0:24:41 > 0:24:43- Are you ready?- I'm ready.

0:24:43 > 0:24:45In that case, start the clock.

0:24:45 > 0:24:48Complete the name of this BBC Breakfast programme.

0:24:48 > 0:24:50- BBC...- Breakfast.

0:24:50 > 0:24:52No. It's BBC News At Ten.

0:24:52 > 0:24:54I watch it at breakfast time on catch up.

0:24:54 > 0:24:56What does FTSE stand for?

0:24:56 > 0:24:59It stands for the Financial Times Stock Exchange.

0:24:59 > 0:25:01No. Footsie stands for about three hours

0:25:01 > 0:25:04before its leggsy gets tiredsy.

0:25:04 > 0:25:06Time for a new item called

0:25:06 > 0:25:09What's Louise Minchin Going To Minchin Next?

0:25:09 > 0:25:12Here's your BBC Breakfast colleague, Louise Minchin.

0:25:12 > 0:25:16You just have to tell us what she's going to Minchin next.

0:25:16 > 0:25:19Good morning, I'm Louise Minchin and you're watching...

0:25:21 > 0:25:22Breakfast.

0:25:22 > 0:25:24Let's see if you're right.

0:25:24 > 0:25:27Good morning, I'm Louise Minchin and you're watching...

0:25:27 > 0:25:28a new item, which we like to call

0:25:28 > 0:25:31What's Louise Minchin Going To Minchin Next.

0:25:31 > 0:25:33You were wrong, cocker.

0:25:33 > 0:25:35Whose face appears on a £5 note?

0:25:35 > 0:25:37- Elizabeth Fry.- No.

0:25:37 > 0:25:41Wilf's face appears on a £5 note every night.

0:25:41 > 0:25:44He sleeps on a £5 note because he can't afford a bed.

0:25:44 > 0:25:46HE MUMBLES

0:25:47 > 0:25:49It's the picture round.

0:25:49 > 0:25:53We've disguised one of your Breakfast colleagues, but who is it?

0:25:54 > 0:25:56Charlie Stayt.

0:25:56 > 0:25:59No, it's Albert Breakfast Face, who works in the office.

0:25:59 > 0:26:03He actually has a continental breakfast for a face.

0:26:05 > 0:26:08Time's up. How did she score, Lorraine?

0:26:08 > 0:26:11Well, I don't know, I wasn't watching that rubbish.

0:26:11 > 0:26:13Wow! That's our highest score yet.

0:26:13 > 0:26:15- That means you're going home, Steph. - Yes!

0:26:15 > 0:26:17- What do you think about that, cocker?- Get in!

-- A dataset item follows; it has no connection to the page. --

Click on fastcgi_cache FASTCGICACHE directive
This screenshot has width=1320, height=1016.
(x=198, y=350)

0:26:17 > 0:26:20- Looking forward to it. - Time to Beam My Guest.

0:26:20 > 0:26:24Herman, make sure you pull the right lever.

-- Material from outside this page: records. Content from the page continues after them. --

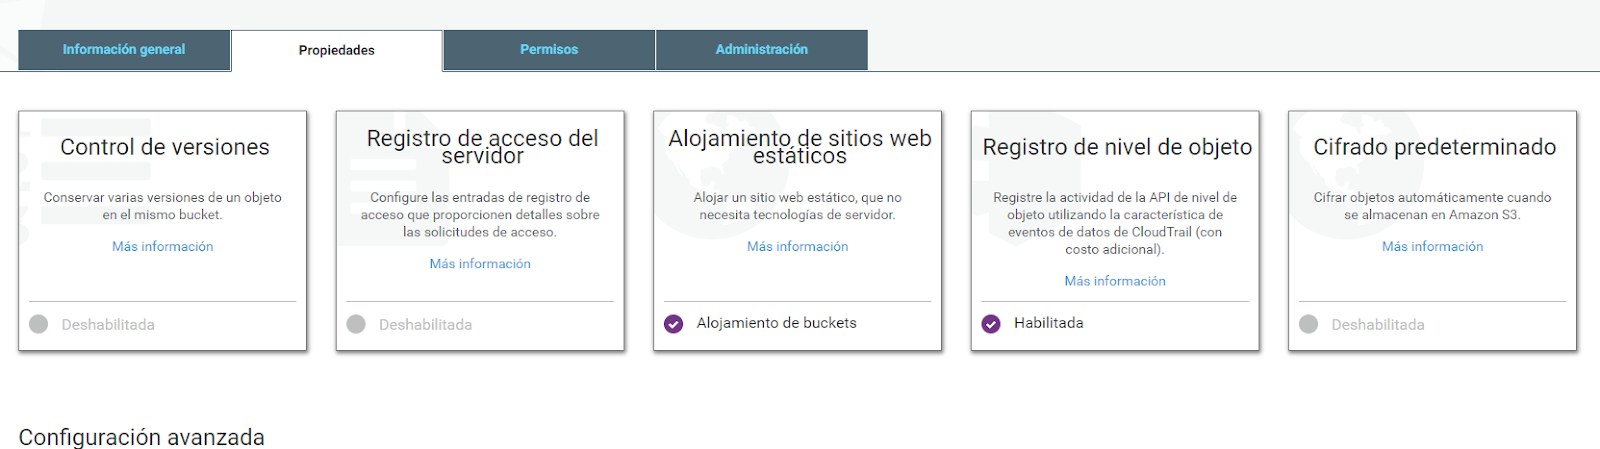Viewport: 1600px width, 449px height.
Task: Open the Información general tab
Action: [x=124, y=50]
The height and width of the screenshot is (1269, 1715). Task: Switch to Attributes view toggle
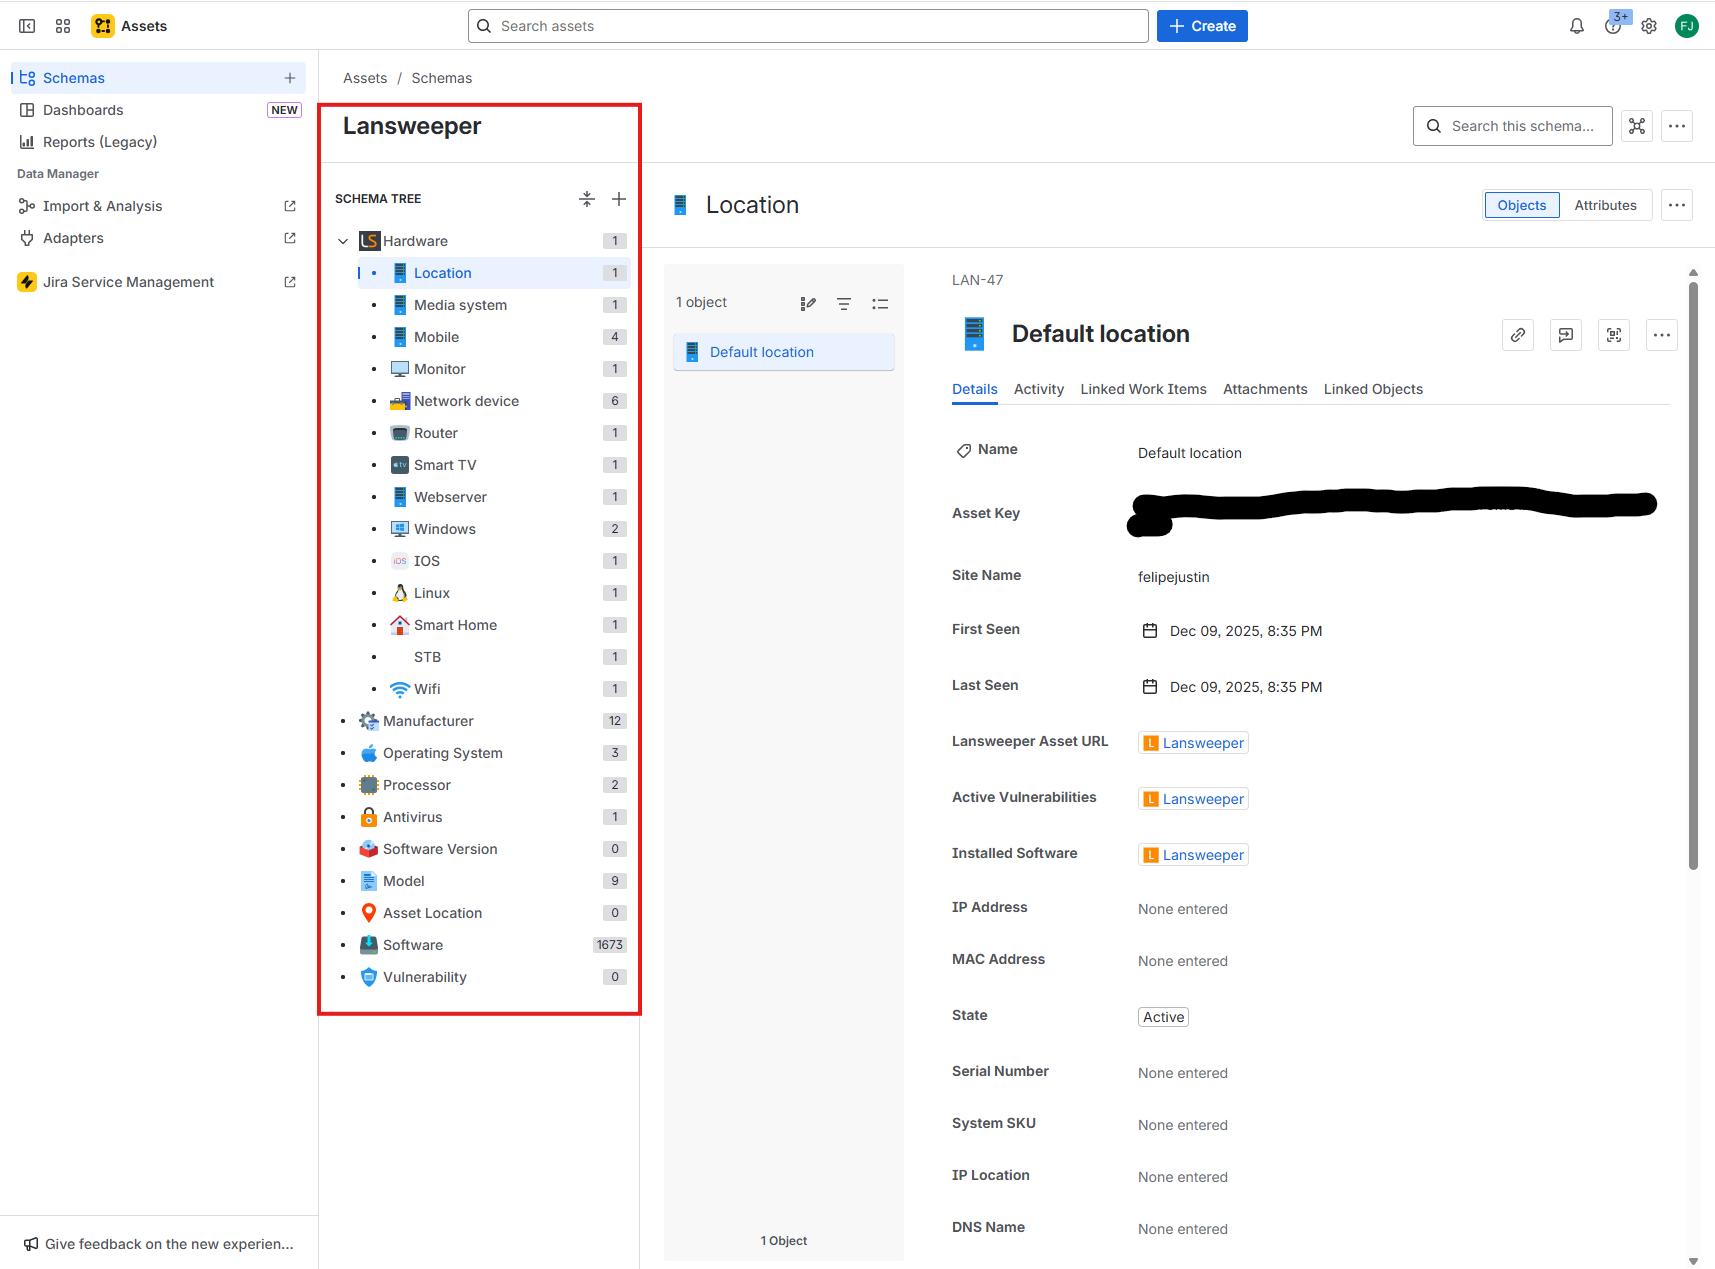click(x=1605, y=205)

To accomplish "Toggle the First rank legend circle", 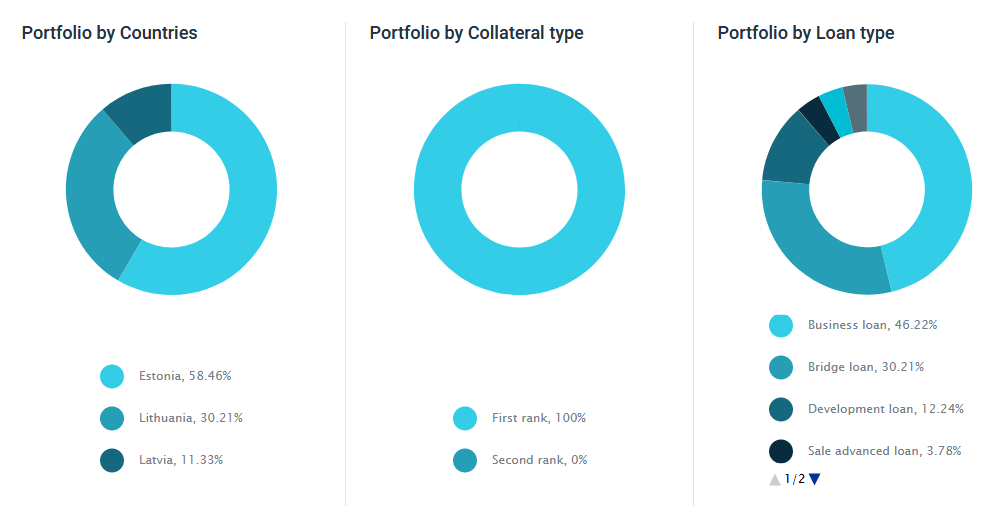I will [465, 418].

0:26:24 > 0:26:28- I will, Mr Hacker. I will. - HE LAUGHS

0:26:30 > 0:26:32Ah! No! No!

0:26:34 > 0:26:36Let me out.

0:26:36 > 0:26:38I don't know where she's gone, but I'm sure she'll be fine.

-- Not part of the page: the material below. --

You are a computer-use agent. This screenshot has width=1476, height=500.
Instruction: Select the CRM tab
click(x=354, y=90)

0:26:41 > 0:26:44HE GRUNTS AND GRUMBLES

0:26:44 > 0:26:46That's almost it for today.

0:26:46 > 0:26:49I'm off to listen to some inaccessible jazz on Radio 2.

0:26:49 > 0:26:52But first, there's a small matter of my lovely end song.

0:26:52 > 0:26:53Sing along if you want to.

0:26:53 > 0:26:54I mean, you don't have to.

0:26:59 > 0:27:02# That is it for now, the end of the show

0:27:02 > 0:27:04# I need the lav-lav so I'm going to go

0:27:04 > 0:27:06# I'll see you next time on this show of mine

0:27:06 > 0:27:09# Put it in your diary - it's called Hacker Time

0:27:09 > 0:27:11# It's been amazing, there's been joy, fun and laughter

0:27:11 > 0:27:13# This could be the year we win our first BAFTA

0:27:13 > 0:27:16# Join us again next time cos we've got much more

0:27:16 > 0:27:19# There'll be tons of other funny stuff - it will be top drawer

0:27:19 > 0:27:23# Steph McGovern popped along to talk about Pocket Money

0:27:23 > 0:27:26# She did a little Irish jig and got hit by a wrecking ball

0:27:26 > 0:27:28# Which you have to admit was terribly funny

0:27:28 > 0:27:30# That is it for now, the end of the show

0:27:30 > 0:27:32# I need the lav-lav so I'm going to go

0:27:32 > 0:27:35# I'll see you next time on this show of mine

0:27:35 > 0:27:38# Put it in your diary - it's called Hacker Time

0:27:38 > 0:27:40# Put it in your diary - it's called Hacker Time

0:27:40 > 0:27:43# That is the end of today's Hacker Time! #

0:27:45 > 0:27:47Gu-gu-gu-gu-gu, see ya!